Each time the company has changed hands, the new owners have made the business better. I'm really confident that will again be the case with Caleres and my team and I are excited about the potential. Please rest assured. We know who Allen Edmonds is and what makes it successful. We'll keep it going that way. (However, I realize a couple of you don't see the good in that statement. Ah well. We'll press on nonetheless.)

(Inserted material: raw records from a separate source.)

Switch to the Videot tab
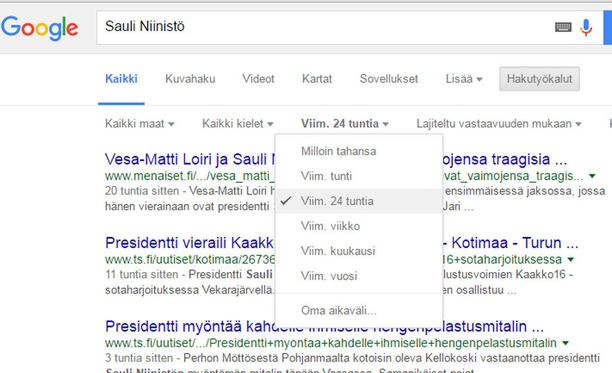The width and height of the screenshot is (612, 373). pyautogui.click(x=258, y=79)
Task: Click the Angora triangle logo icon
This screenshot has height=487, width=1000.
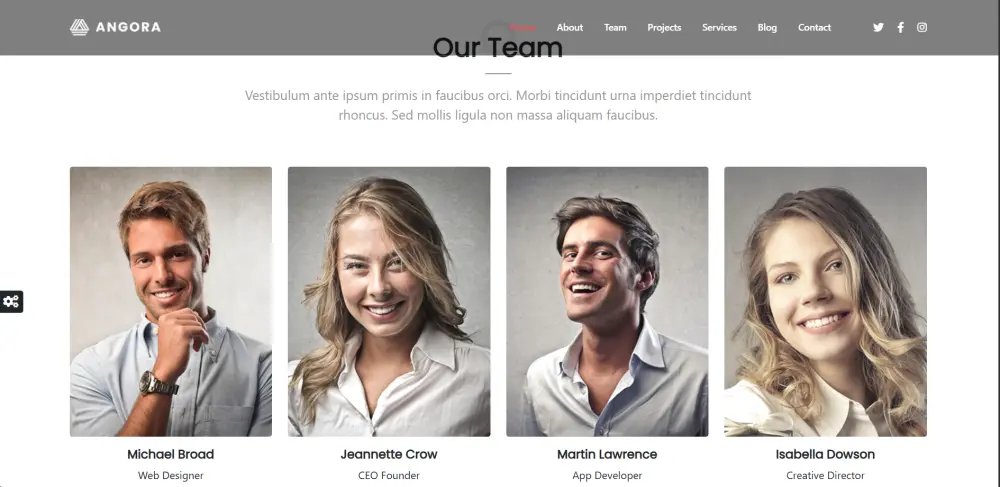Action: click(x=79, y=27)
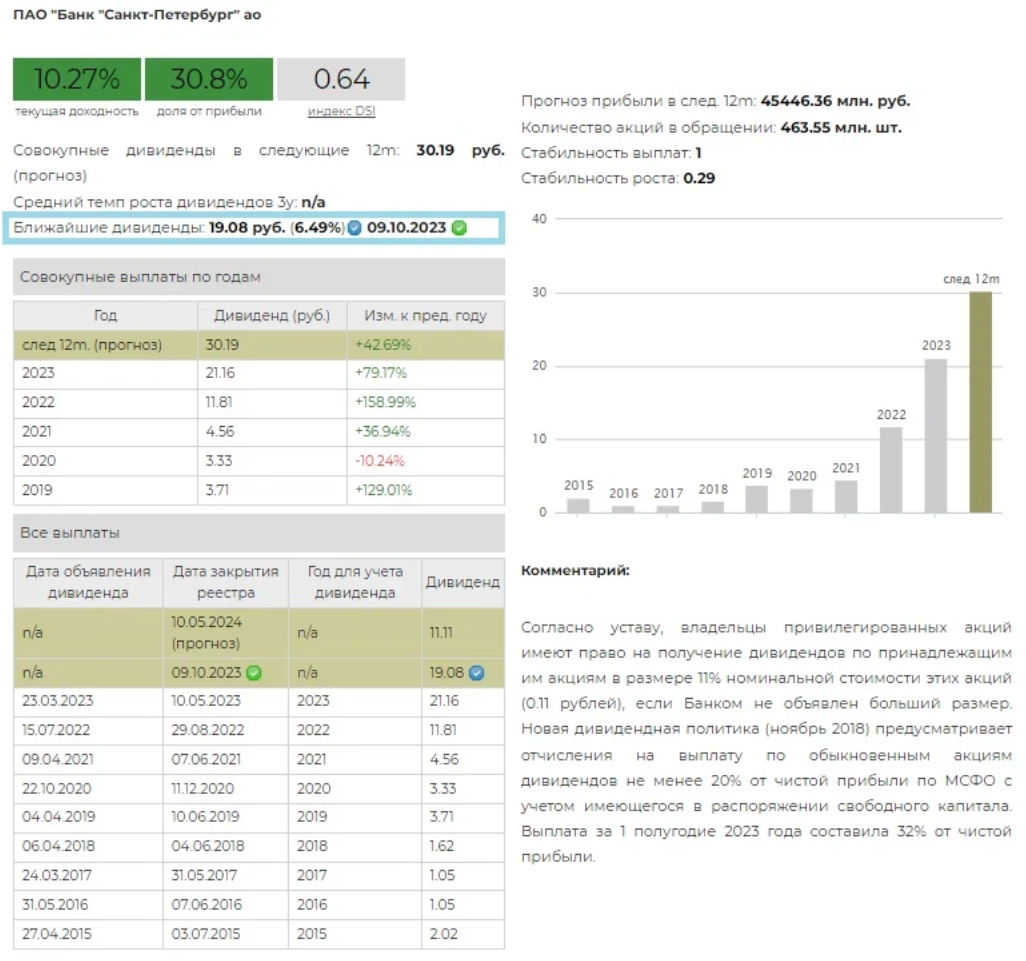The image size is (1026, 961).
Task: Click the Изм. к пред. году column header
Action: (426, 316)
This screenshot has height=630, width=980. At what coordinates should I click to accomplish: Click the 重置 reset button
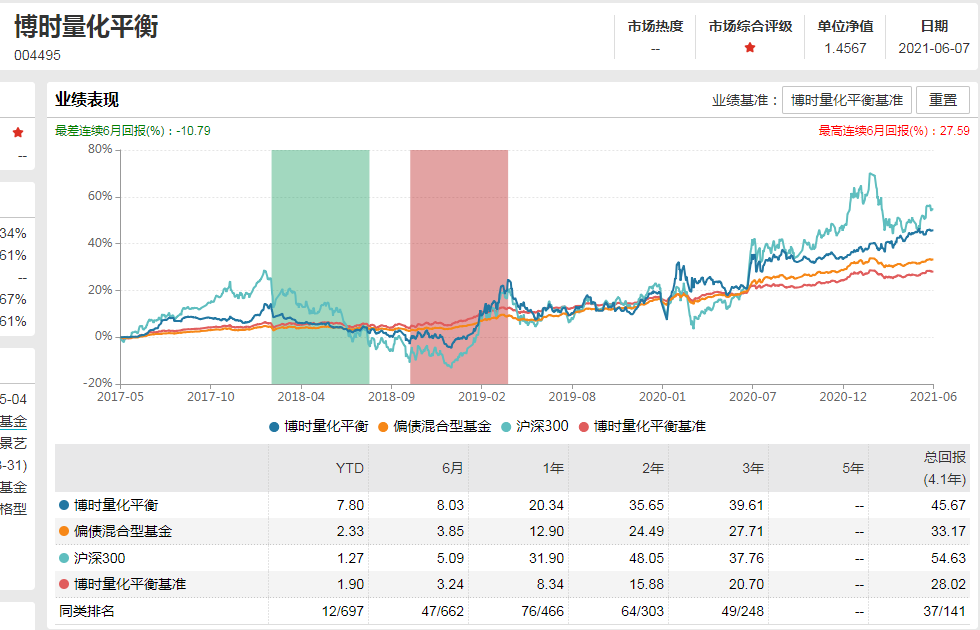point(942,100)
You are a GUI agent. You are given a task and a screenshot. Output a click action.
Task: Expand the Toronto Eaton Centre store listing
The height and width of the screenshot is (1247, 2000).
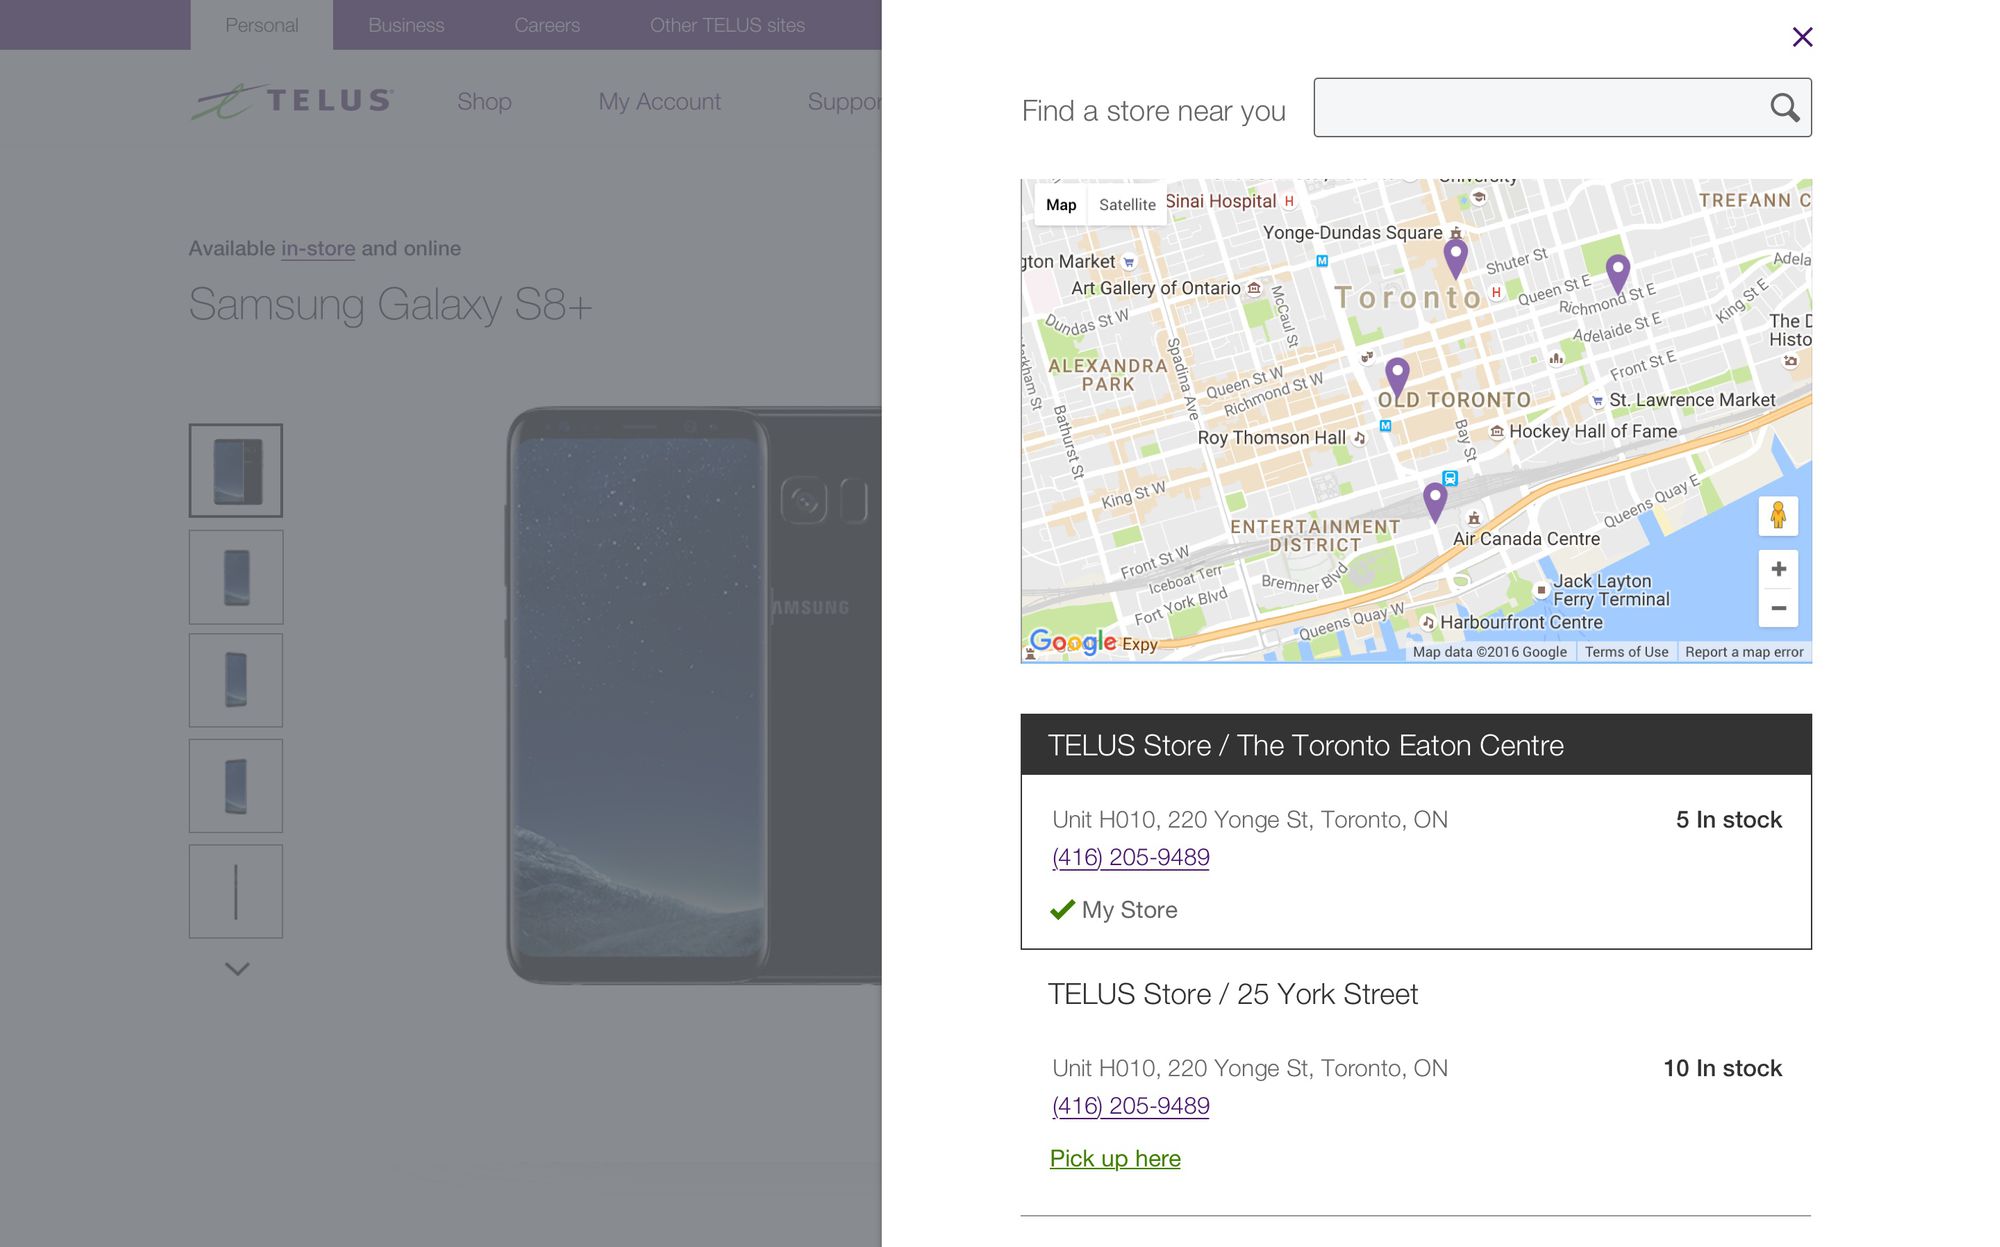pos(1414,744)
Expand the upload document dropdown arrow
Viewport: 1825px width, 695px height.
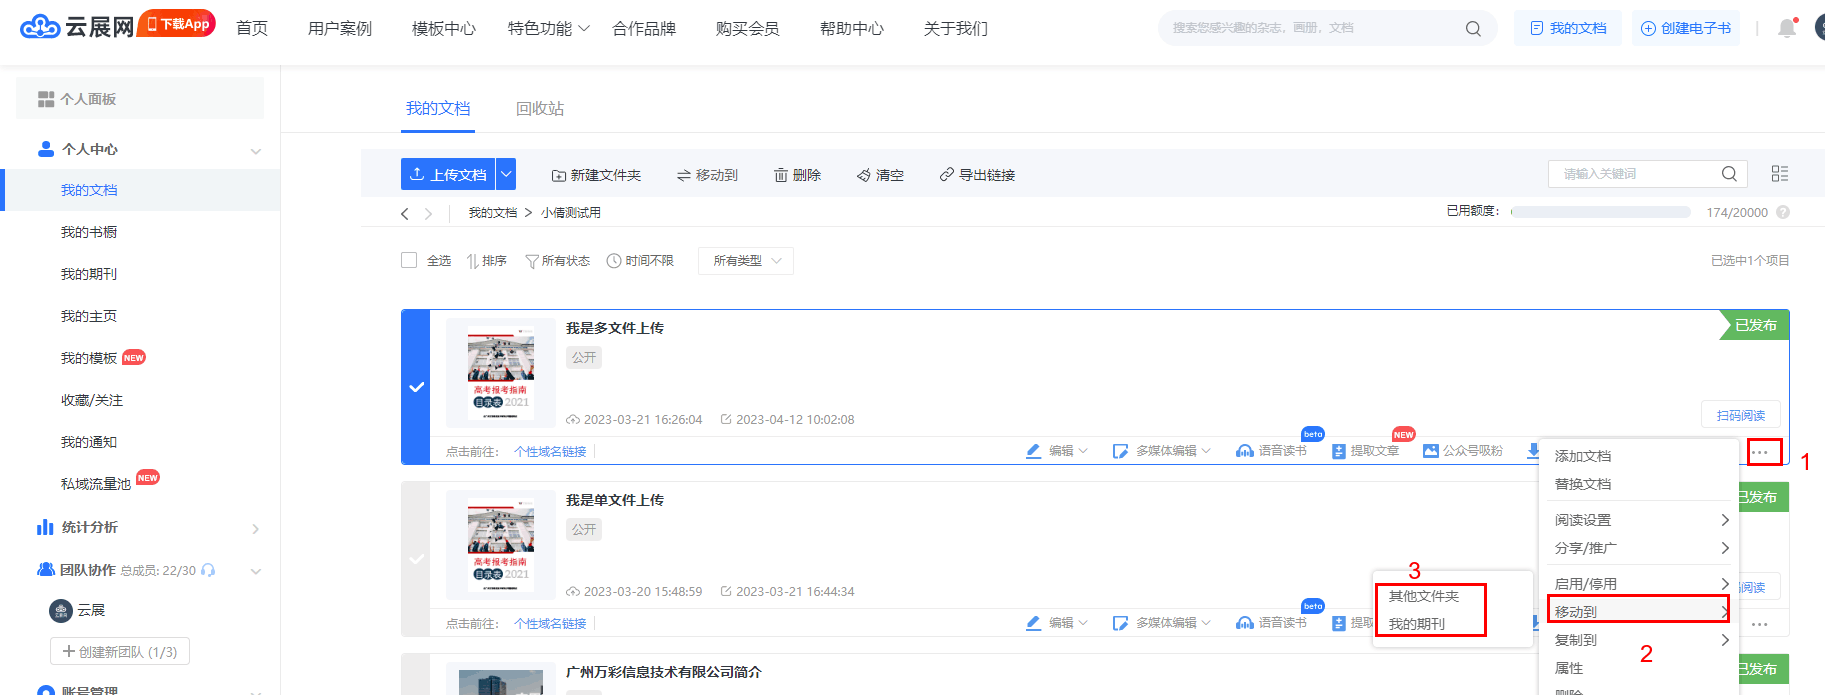[507, 174]
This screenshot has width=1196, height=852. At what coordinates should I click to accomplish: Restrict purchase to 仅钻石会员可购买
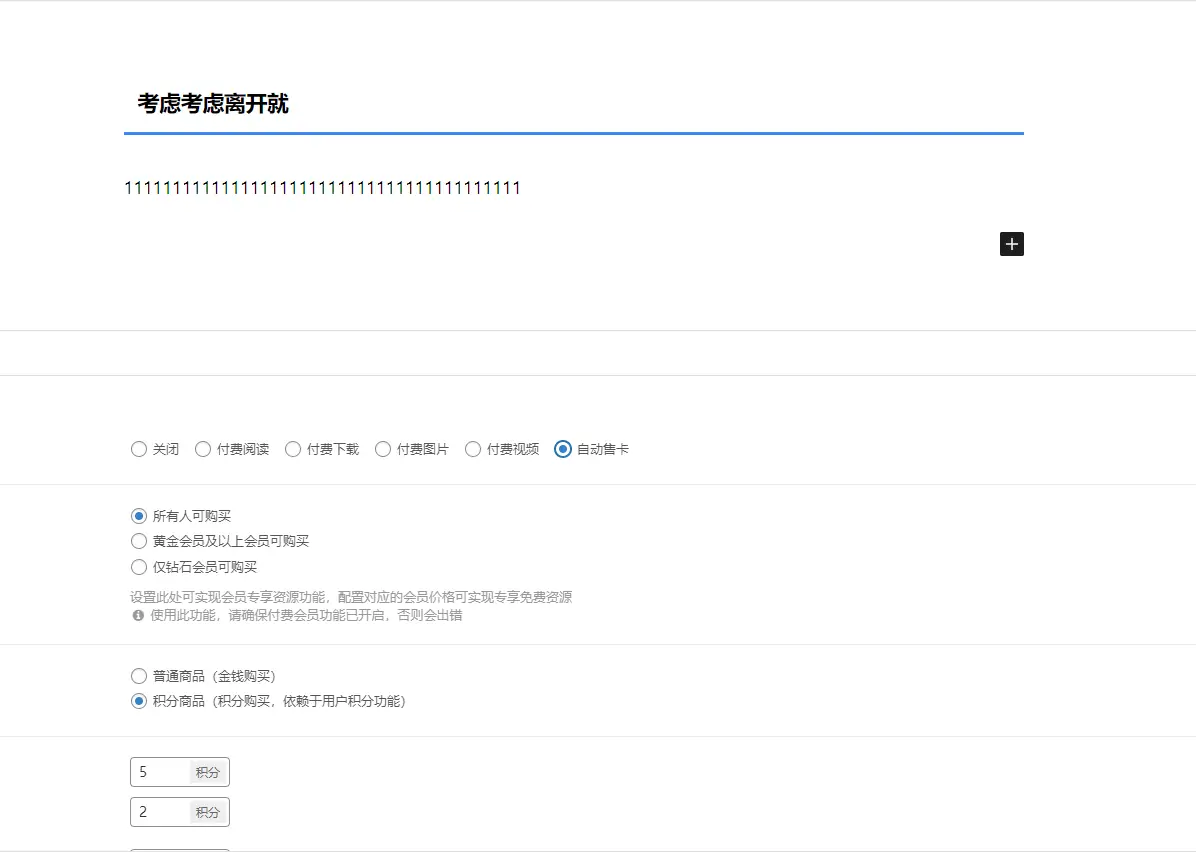click(x=139, y=567)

Happy Holidays to you all!
Paul


----------



## orange fury (Dec 8, 2013)

Happy Holidays to you as well Paul, thank you for taking the time to respond!


----------



## CSG (Nov 22, 2011)

Thanks for the response, Paul. I must say though, your quality control is wanting. I had two pairs of Schrier loafers sent to me, both with significant manufacturing defects. I'm getting to the point where buying online from AE is getting too problematic. Feel free to PM me for details. I'd love to buy some McAllisters and get a decent pair of Schriers but I'm tired of waiting on hold for customer service and then a few weeks for a refund.

Chris


----------



## Watchman (Jun 11, 2013)

Thank you Mr. Grangaard for you gentlemanly response. You have struck me as a stand up guy every time I have read or met with you.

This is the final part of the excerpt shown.